Another month, another Kaiser poll about healthcare reform. This month they focused on pre-existing conditions. The Kaiser pollsters found that (a) lots of people have pre-existing conditions, (b) quite a few of them have had trouble getting insurance, (c) a large majority are aware that ACA prohibits insurance companies from denying coverage to those with pre-existing conditions, and yet (d) those with pre-existing conditions are pessimistic that ACA will do anything to help them:
Sarah Kliff notes that this is similar to the results last month, when the uninsured were similarly pessimistic about the new law:
The explanation for the two poll results is probably pretty similar: The major parts of the health-reform law — the end to preexisting conditions and health insurance subsidies — don’t start until 2014. Health reform did have a few popular insurance reforms come online early, like the extension of dependent coverage up to age 26 and the end to preexisting conditions for kids. Those, collectively known as the Patients Bill of Rights, actually hit their one-year anniversary today. But even though those reforms are very popular, they haven’t had a wide reach. The health-reform law has yet to impact the vast majority of Americans.

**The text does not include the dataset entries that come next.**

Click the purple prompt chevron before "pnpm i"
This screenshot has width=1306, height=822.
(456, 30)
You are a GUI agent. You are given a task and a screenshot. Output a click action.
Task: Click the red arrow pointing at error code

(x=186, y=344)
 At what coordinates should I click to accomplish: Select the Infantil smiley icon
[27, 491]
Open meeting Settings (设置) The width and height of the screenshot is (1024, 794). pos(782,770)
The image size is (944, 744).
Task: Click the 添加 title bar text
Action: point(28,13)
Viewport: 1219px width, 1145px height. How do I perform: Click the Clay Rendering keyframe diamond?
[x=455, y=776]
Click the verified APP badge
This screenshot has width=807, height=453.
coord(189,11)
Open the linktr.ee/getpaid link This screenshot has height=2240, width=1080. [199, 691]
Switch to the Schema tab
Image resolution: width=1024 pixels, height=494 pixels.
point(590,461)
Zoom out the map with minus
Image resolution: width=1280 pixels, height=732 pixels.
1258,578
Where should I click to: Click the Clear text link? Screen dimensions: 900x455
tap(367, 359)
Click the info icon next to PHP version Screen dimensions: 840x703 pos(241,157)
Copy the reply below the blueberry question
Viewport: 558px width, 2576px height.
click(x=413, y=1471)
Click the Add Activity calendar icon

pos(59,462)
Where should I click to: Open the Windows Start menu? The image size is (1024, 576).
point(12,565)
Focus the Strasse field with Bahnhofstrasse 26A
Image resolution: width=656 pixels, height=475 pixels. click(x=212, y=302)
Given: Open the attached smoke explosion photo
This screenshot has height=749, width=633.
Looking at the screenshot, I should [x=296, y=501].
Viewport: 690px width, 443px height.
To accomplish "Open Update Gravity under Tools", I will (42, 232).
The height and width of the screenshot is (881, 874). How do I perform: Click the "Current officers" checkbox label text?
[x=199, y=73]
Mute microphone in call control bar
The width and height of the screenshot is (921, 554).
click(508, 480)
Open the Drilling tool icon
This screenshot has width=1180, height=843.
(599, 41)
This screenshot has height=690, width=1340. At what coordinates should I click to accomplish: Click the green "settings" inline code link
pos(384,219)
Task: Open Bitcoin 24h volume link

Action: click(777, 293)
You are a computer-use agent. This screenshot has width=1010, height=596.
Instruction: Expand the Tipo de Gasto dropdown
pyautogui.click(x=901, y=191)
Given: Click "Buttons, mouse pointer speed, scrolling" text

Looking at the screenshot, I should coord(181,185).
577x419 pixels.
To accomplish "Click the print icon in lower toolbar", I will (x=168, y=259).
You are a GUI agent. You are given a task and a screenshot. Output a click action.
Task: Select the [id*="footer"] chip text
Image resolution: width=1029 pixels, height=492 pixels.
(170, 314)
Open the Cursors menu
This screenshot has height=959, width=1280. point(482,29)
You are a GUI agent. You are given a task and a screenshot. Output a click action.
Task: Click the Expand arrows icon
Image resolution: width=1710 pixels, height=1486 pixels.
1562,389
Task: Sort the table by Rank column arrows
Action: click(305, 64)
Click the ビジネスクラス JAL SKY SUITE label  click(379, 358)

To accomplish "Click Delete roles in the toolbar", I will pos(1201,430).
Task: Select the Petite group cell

I guess that’s right. And yet, this poll showed that 61% of the country knows that ACA will prevent discrimination against those with pre-existing conditions. So it’s not just lack of knowledge at work here. It’s possible, I suppose, that people with pre-existing conditions tend, on average, to be low-information types, so they’re less aware of ACA’s provisions than average. We’d have to see some crosstabs to be sure. But one thing is certain: it continues to be the case that people have a pretty poor understanding of just what’s in the law. Maybe that’s inevitable, but it’s hard not to think that it’s also due to a pretty lousy sales job from the left to balance out the constant and uncompromising attacks from the right.